Exercise instructions:
Up to and including the line that holds "The image size is (1456, 819).", copy every line of the records below exactly, starting at the first; leave pictures out.

Source material:
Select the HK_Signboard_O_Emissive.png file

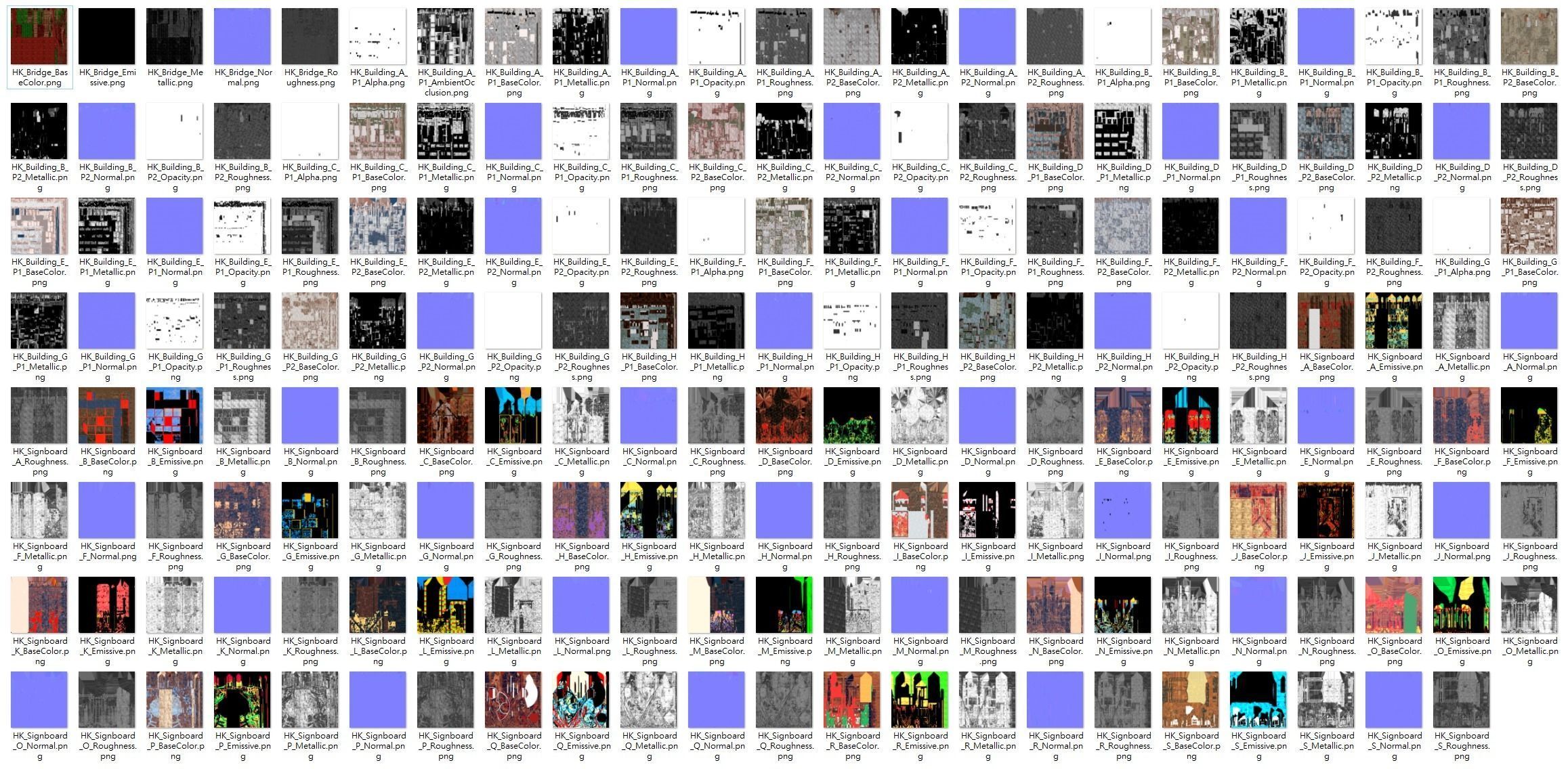1462,605
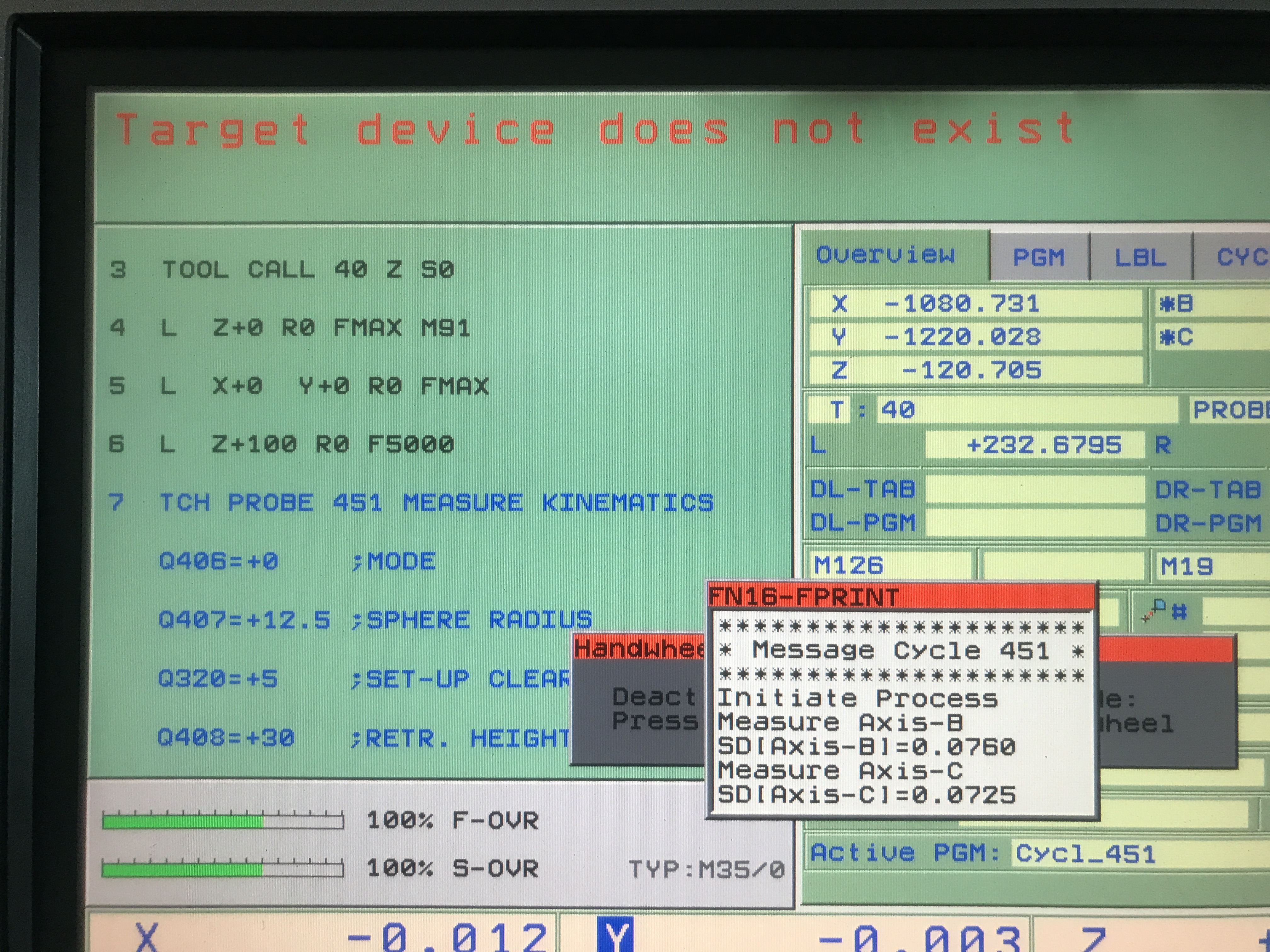Click the asterisk C axis indicator

click(1176, 337)
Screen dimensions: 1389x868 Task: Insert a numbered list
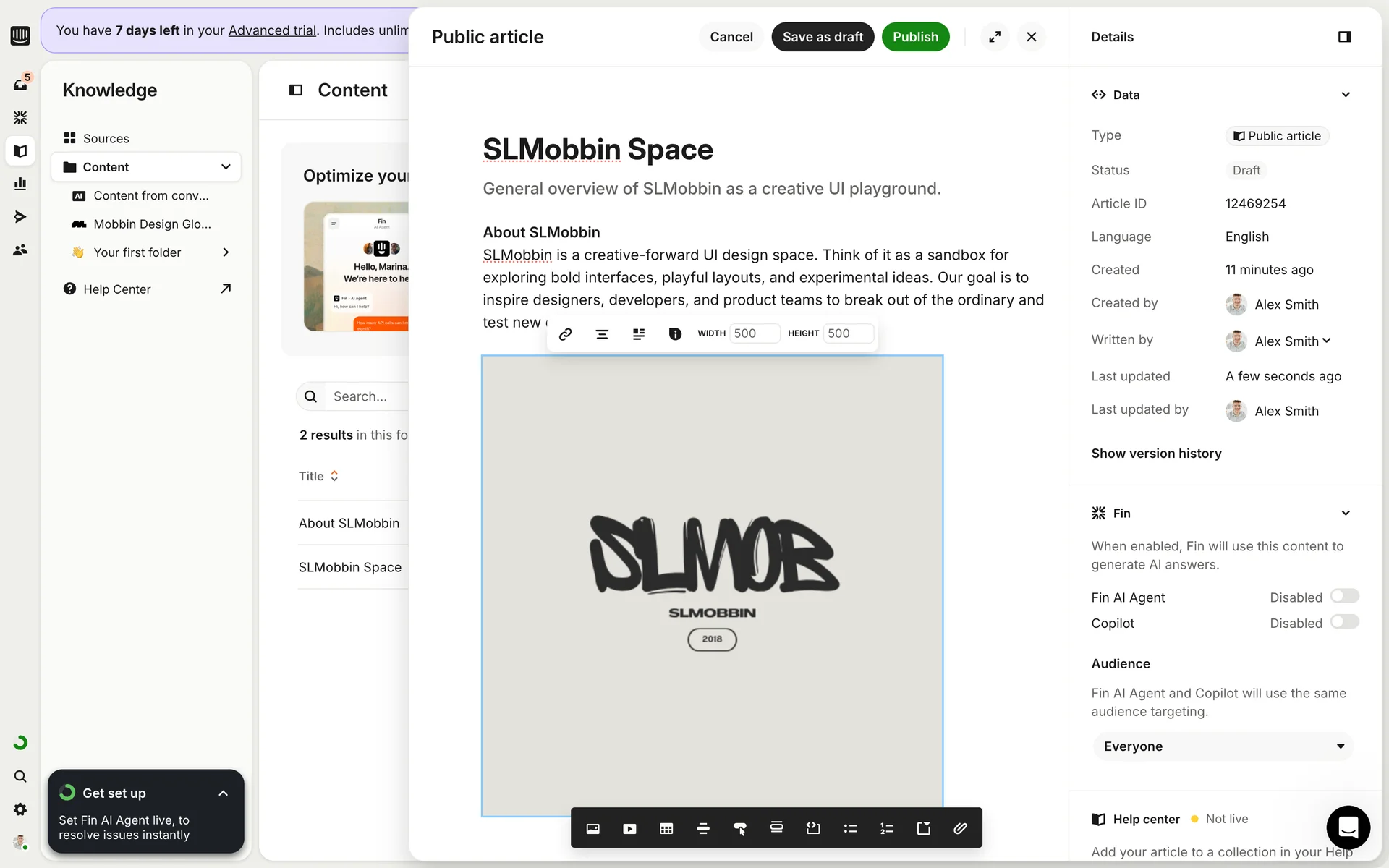coord(887,829)
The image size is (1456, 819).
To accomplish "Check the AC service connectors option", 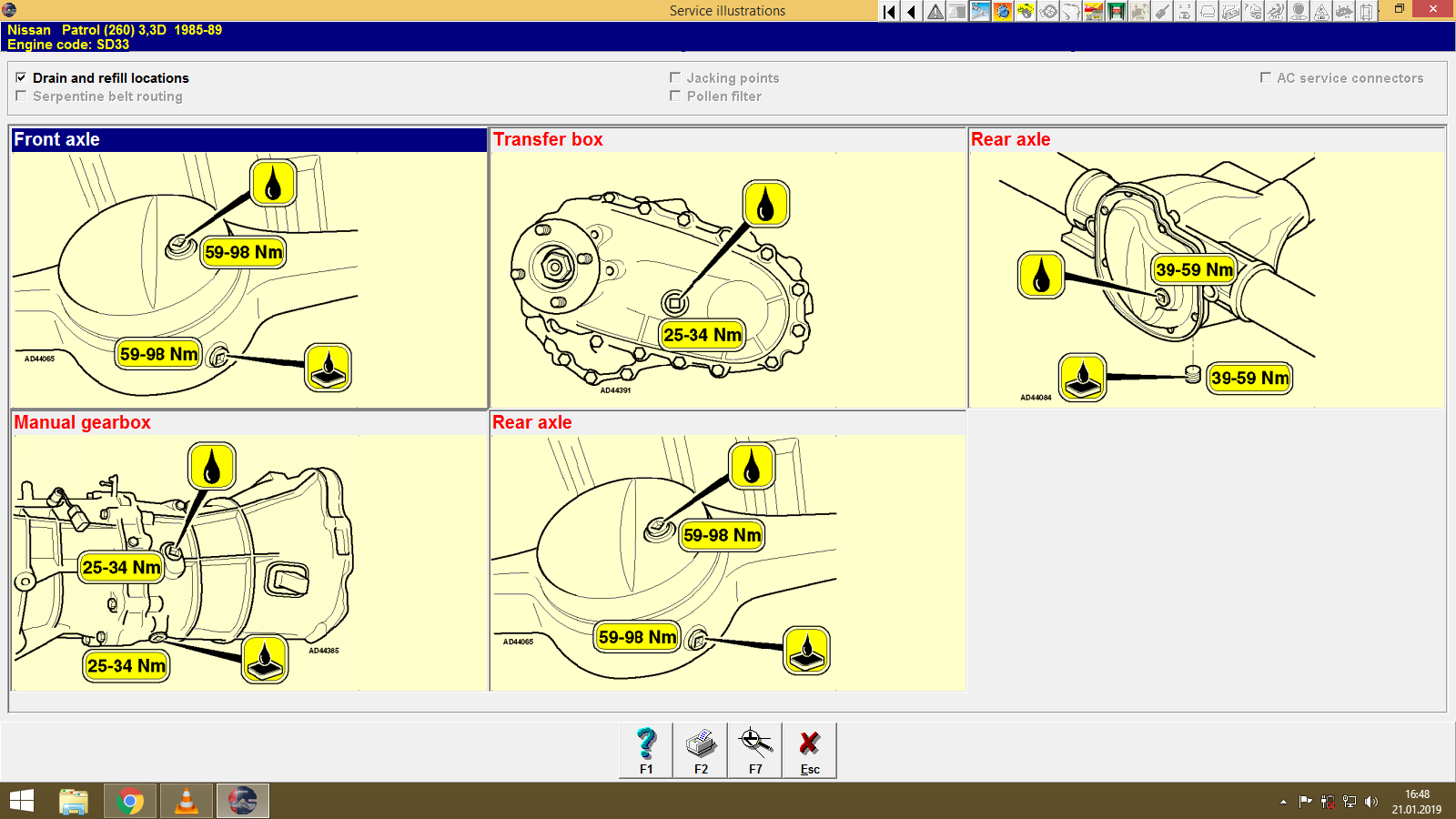I will click(x=1265, y=78).
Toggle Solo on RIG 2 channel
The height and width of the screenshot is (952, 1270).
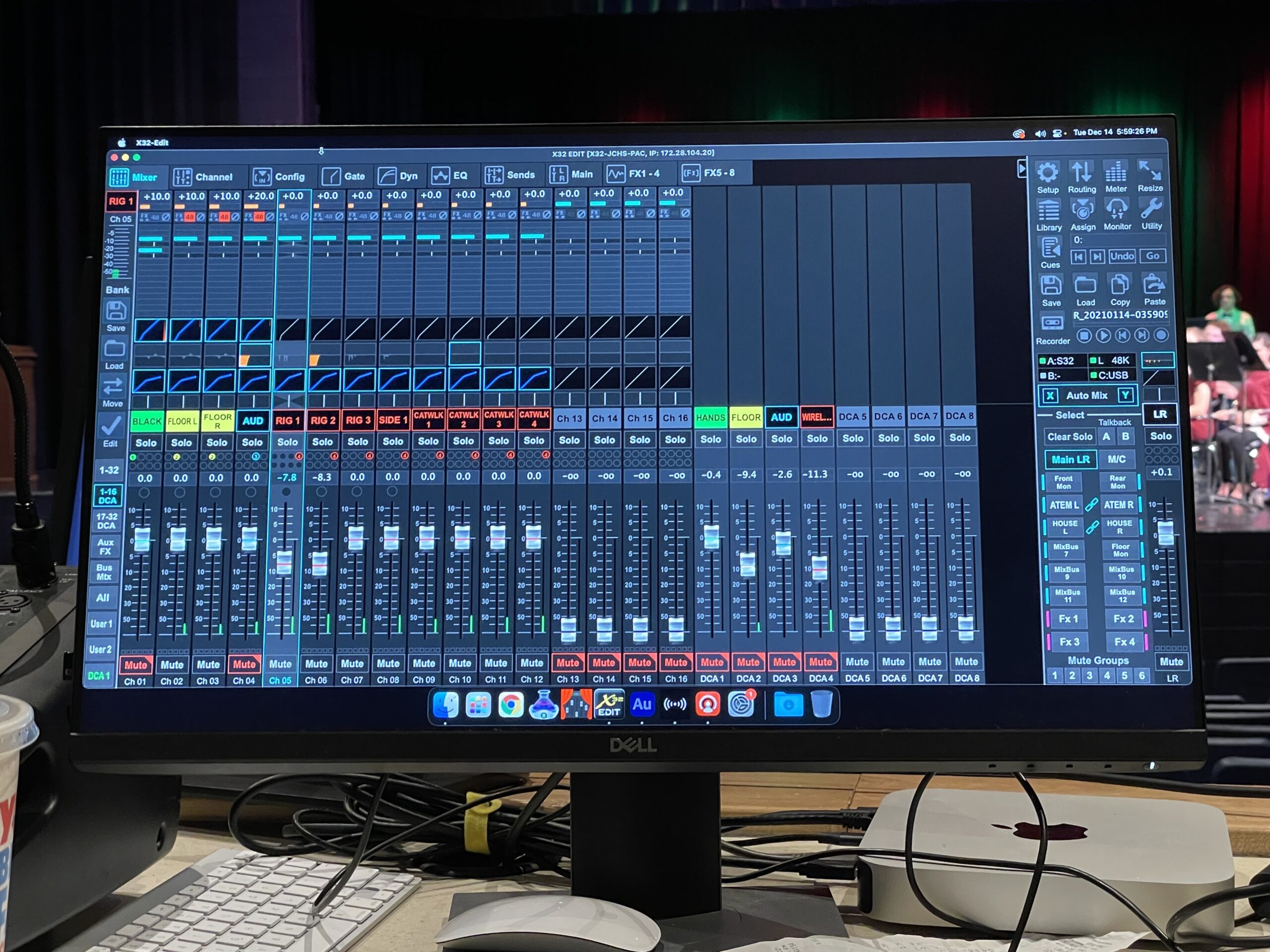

Response:
Select the HK_Signboard_O_Emissive.png file

1462,605
Click the asterisk C axis indicator

click(1176, 337)
Screen dimensions: 1389x868 Task: Insert a numbered list
coord(887,829)
The image size is (1456, 819).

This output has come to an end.